HL2 Timedemo results:
HL2 timedemo benchmarks were conducted using Hard OCP's timedemo's. This way you can reference the performance of the high end cards they reviewed using the same timedemo's. Of course, keep in mind that all of my tests were done using 6x AA and 16x AF. For all HL2 timedemo benchmarks I ran it at 1024x768 32bit color, again, all driver settings to high image quality, no vsync, and AA set to 6x and AF set to 16x, as high as things can go, this way, you can know that these should be roughly the lowest scores you should see, given that you are using the same exact drivers, cpu, etc
.. This is the way the game was meant to be played.
- Demo1 results: 82.7fps
- Demo2 results: 78.7fps
Overclocking:
Running the same HL2 timedemo's, this time the 6600GT has been overclocked from the stock speeds of 500/1000 to 550/1100.
•••
WORK TO DO →
1. In the HL2 timedemo results, whose timedemos were used for the benchmarks?
2. List every setting the HL2 timedemo results give for running the benchmarks.
3. Continue the HL2 timedemo write-up after its last sentence.

Target pointing data →
•••
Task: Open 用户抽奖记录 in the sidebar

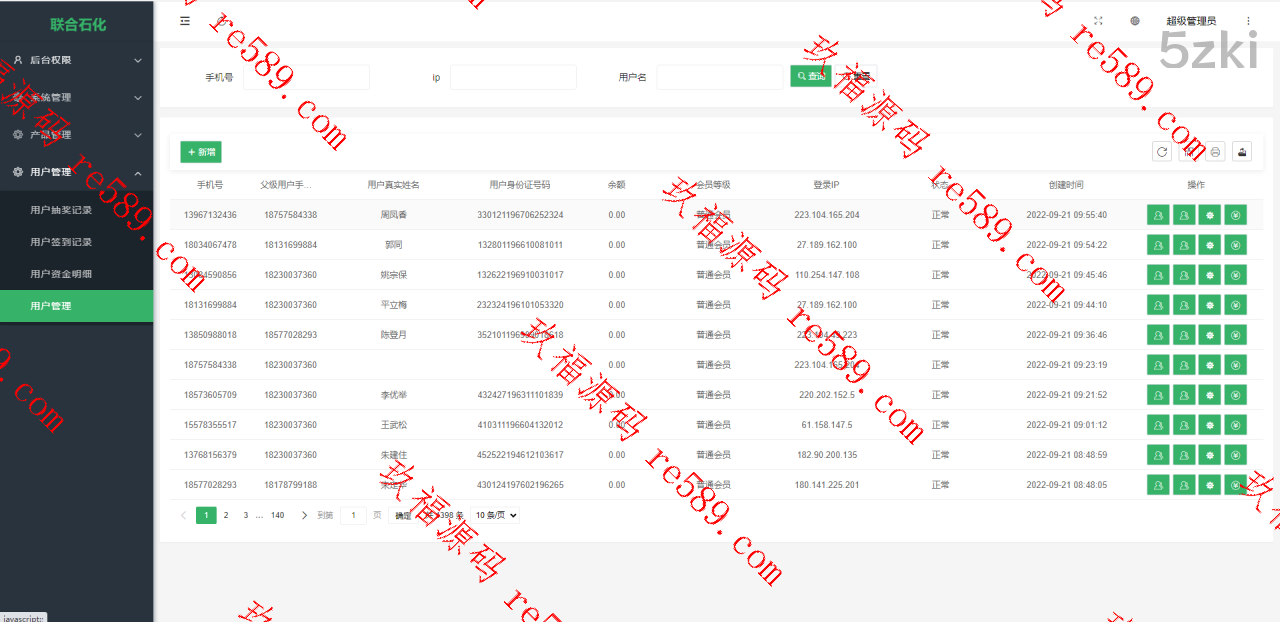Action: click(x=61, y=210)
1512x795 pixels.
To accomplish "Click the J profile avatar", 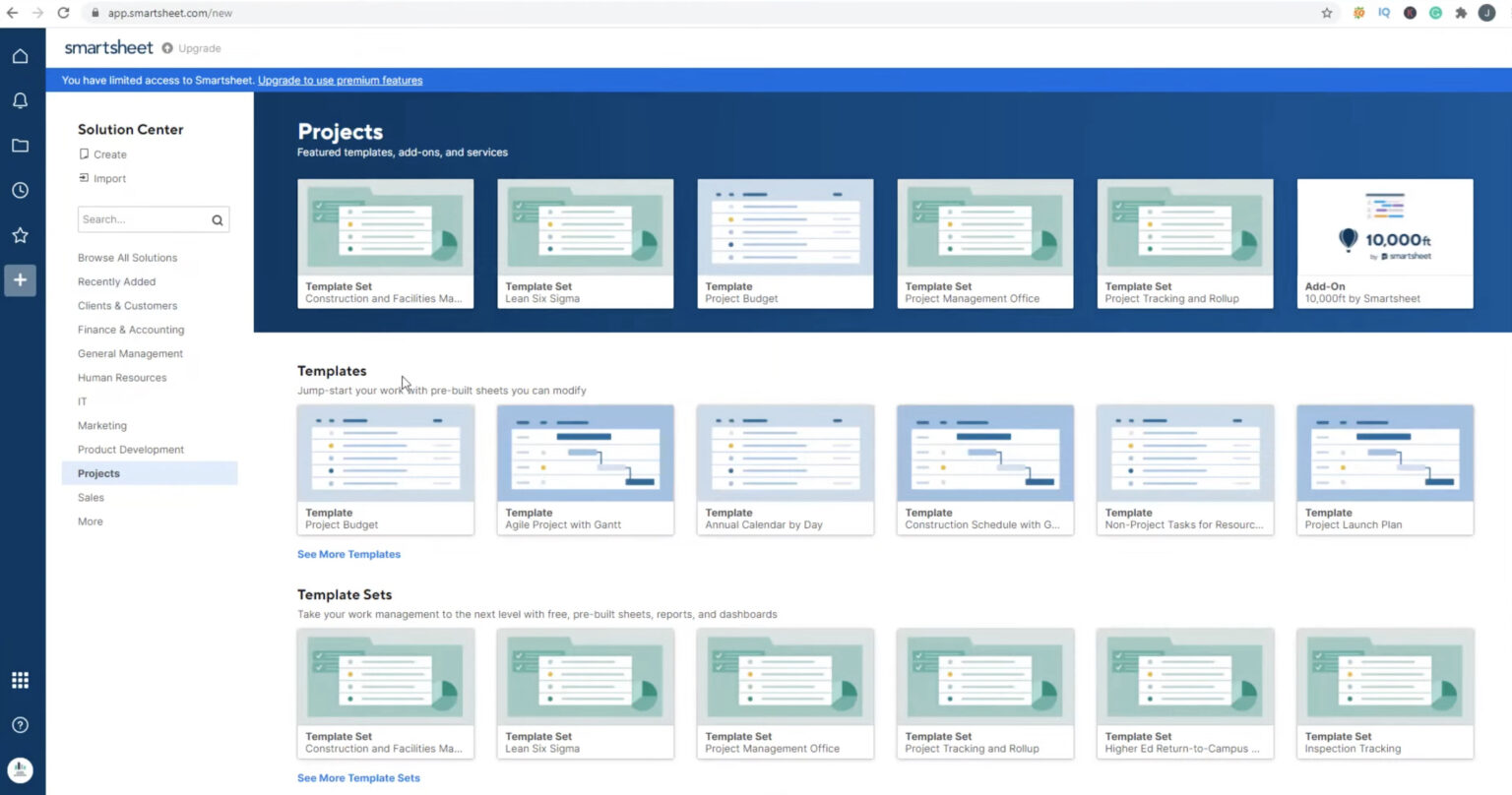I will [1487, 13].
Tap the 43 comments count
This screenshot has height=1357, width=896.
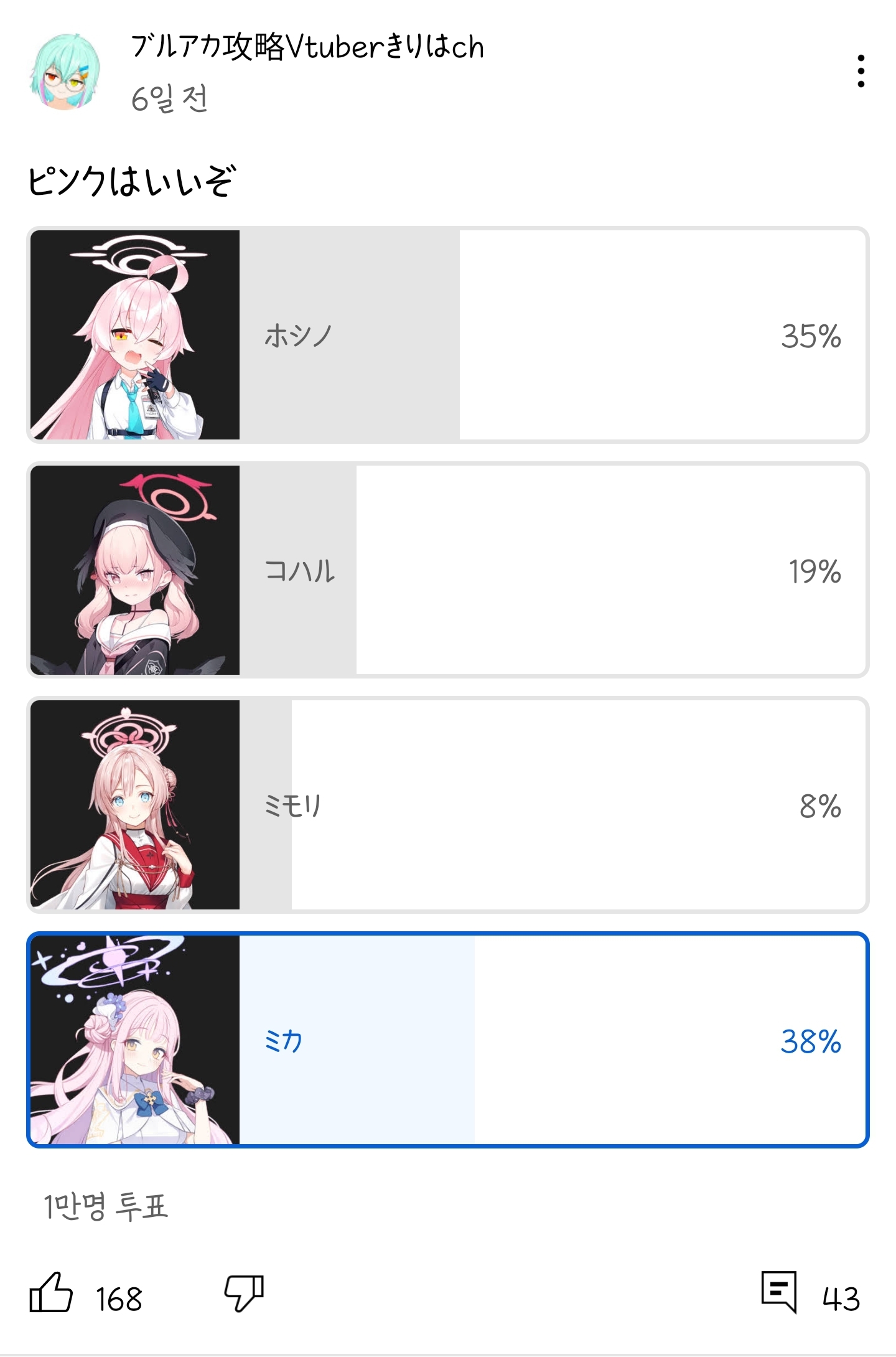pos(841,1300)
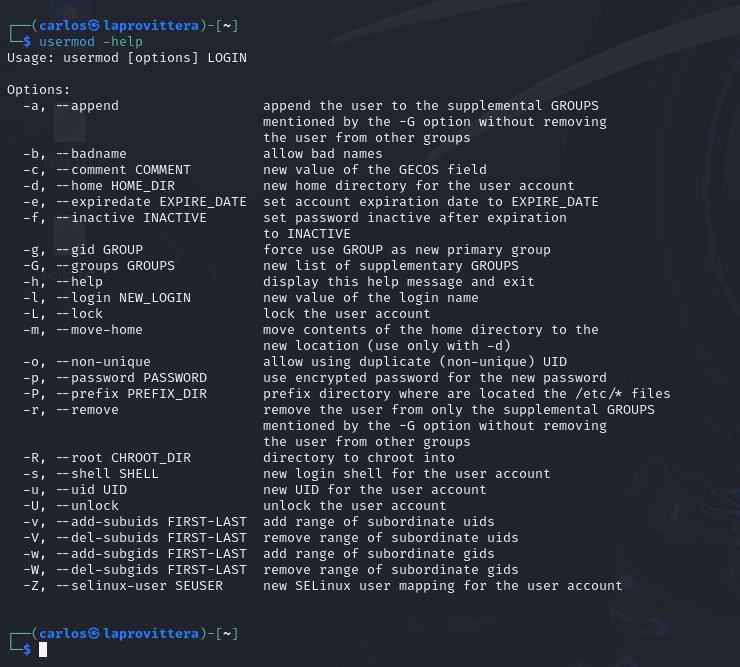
•••
OUTPUTS IN ORDER →
1. Hard OCP's timedemos.

2.
- 1024x768 resolution
- 32-bit color
- All driver settings at high image quality
- No vsync
- 6x AA
- 16x AF

3.
- Demo1 results: 84.02fps
- Demo2 results: 79.61fps
This card definitely has headroom to overclock, it ran 100% stable at these speeds running both HL2 timedemo's back to back. Another thing to keep in mind when overclocking anything is heat. The Nvidia drivers allow the 6600GT's temp to be monitored, at idle it runs about 36 degrees celcius. After running these two timedemo's back to back at these overclocked speeds, the high temp was only 40 degrees. With a threshold of 127 degrees celcius, one wonders how it would ever get that high. The ambient temperature in the room is 20 degrees celcius, that's 69 degrees farenheight, hardly freezing or otherwise, so this is a realistic measurement. I did manage to set the card to 600/1200, however, once stressed running HL2, it balked, couldn't handle it. I think for the overclocker, at least for this card equipped with this memory, a realistic overclock goal would be around 550Mhz Core and 1150Mhz Memory. Not bad though, you have to admit, a 100Mhz GPU oc and a 100Mhz memory oc isn't a small feat. As we can see above however, the gain provided by significantly higher clock speeds does not justify the risk involved in burning up your new video card now is it?